Big business and blazes put heat on budget surplus
Josh Frydenberg faces pressure to ‘supercharge’ the economy with an investment allowance.
Josh Frydenberg faces pressure from business to “supercharge” the economy with the immediate introduction of an investment allowance, after he softened his stance on delivering a surplus in the May budget following the brutal summer bushfire season.
In a bid to combat stagnant productivity growth and stimulate the economy, Australian Industry Group chief executive Innes Willox said the time had come for “fast-acting fiscal policy” headlined by measures to bring forward and increase business investment.
After Scott Morrison said last week the bushfire disaster and drought would have an impact on the Coalition’s estimated $5bn surplus, the Treasurer said on Monday it was too early to determine the full economic impact.
Asked if a budget surplus was unlikely, Mr Frydenberg said: “I’m not in a position to give a firm answer to that question because the full economic impact (of the bushfires) is still uncertain.”
The Treasurer said the mid-year economic and fiscal outlook included an additional $4.2bn for transport infrastructure over the next four years and almost $1.3bn in drought assistance.
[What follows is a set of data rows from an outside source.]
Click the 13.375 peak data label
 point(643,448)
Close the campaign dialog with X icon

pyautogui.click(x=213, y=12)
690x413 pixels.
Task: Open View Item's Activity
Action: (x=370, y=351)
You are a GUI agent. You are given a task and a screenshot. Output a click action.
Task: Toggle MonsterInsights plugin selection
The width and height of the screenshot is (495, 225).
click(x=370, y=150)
“Since MYEFO, we have announced the establishment of the $2bn National Bushfire Recovery Fund that will provide additional funding beyond that which will flow under existing disaster recovery arrangements,” Mr Frydenberg said.
He said there had been encouraging data this month about the Australian economy’s performance towards the end of last year but he warned the “full economic impact of the devastating bushfires is yet to be seen”.
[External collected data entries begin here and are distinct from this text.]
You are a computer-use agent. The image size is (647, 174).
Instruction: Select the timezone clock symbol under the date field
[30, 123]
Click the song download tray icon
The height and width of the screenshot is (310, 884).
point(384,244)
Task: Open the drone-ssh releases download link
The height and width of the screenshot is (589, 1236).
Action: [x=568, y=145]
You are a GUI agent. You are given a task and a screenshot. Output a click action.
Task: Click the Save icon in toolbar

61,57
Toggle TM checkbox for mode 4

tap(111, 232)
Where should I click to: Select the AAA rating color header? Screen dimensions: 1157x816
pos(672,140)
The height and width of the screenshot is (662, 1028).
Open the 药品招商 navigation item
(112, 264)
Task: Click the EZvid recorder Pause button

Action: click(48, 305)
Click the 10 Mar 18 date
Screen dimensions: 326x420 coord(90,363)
Business Council of Australia president Tim Reed backed the government walking away from the surplus if the bushfire recovery required extra spending.
Writing in The Australian, Mr Willox said a “generous” investment allowance would “supercharge the engine room of the economy”.
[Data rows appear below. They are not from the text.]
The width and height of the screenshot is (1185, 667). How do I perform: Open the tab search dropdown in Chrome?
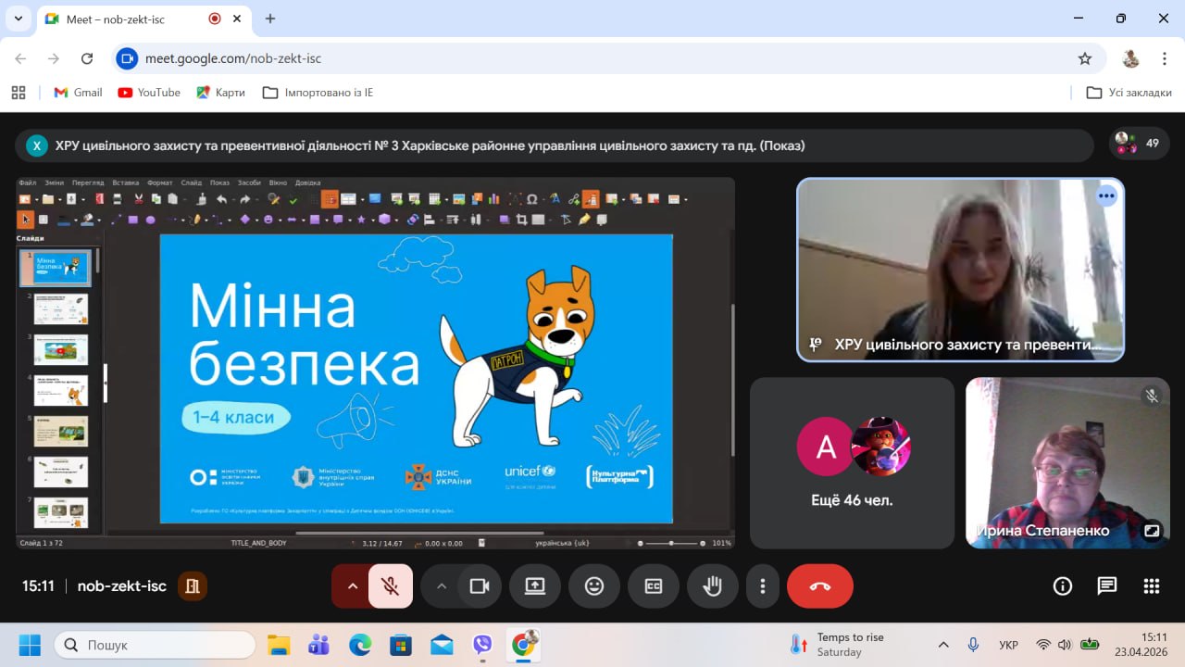[18, 19]
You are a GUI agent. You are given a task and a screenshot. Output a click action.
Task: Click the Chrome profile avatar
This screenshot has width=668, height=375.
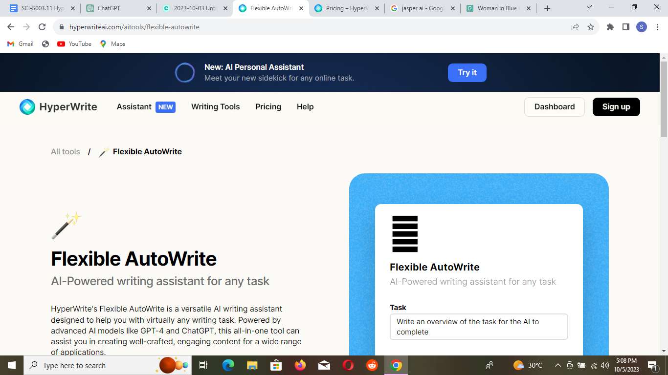click(641, 27)
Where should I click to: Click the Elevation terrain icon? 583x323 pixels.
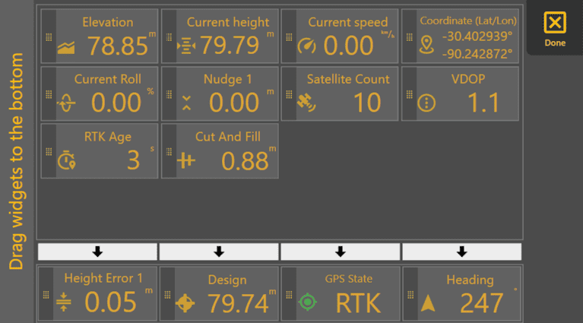(x=67, y=49)
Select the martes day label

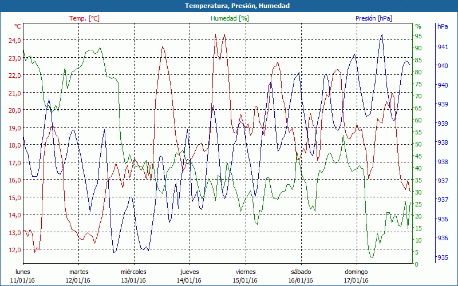[78, 272]
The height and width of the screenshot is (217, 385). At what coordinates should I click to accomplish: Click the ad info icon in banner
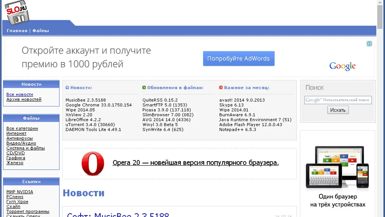coord(369,44)
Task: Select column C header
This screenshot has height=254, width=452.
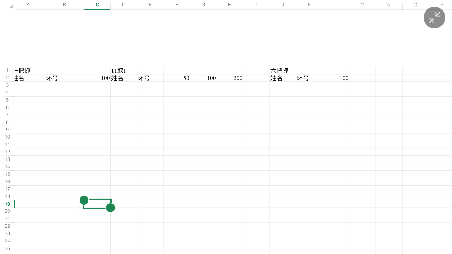Action: [97, 5]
“With Australia’s already-decelerating economy savaged by bushfires, the government should act right now to get private sector investment moving to stimulate the broader economy, reignite jobs growth and lift flatlining productivity,” Mr Willox writes.
He says adopting an investment allowance would allow businesses to deduct for tax purposes a “larger proportion of their expenditure on capital equipment in the year of purchase rather than wait till later years to claw back the expenditure”.
The Ai Group proposal, in line with the BCA’s permanent investment allowance detailed in its budget submission last month, would affect the government’s surplus. Mr Willox, who represents the interests of more than 60,000 businesses across the nation, said that for maximum effect the allowance “should be announced as soon as possible”. He called on Mr Frydenberg not to wait until the May budget.
“Otherwise, there would be a strong likelihood that investment — including investment already in the pipeline — would be deferred until after the budget,” Mr Willox said.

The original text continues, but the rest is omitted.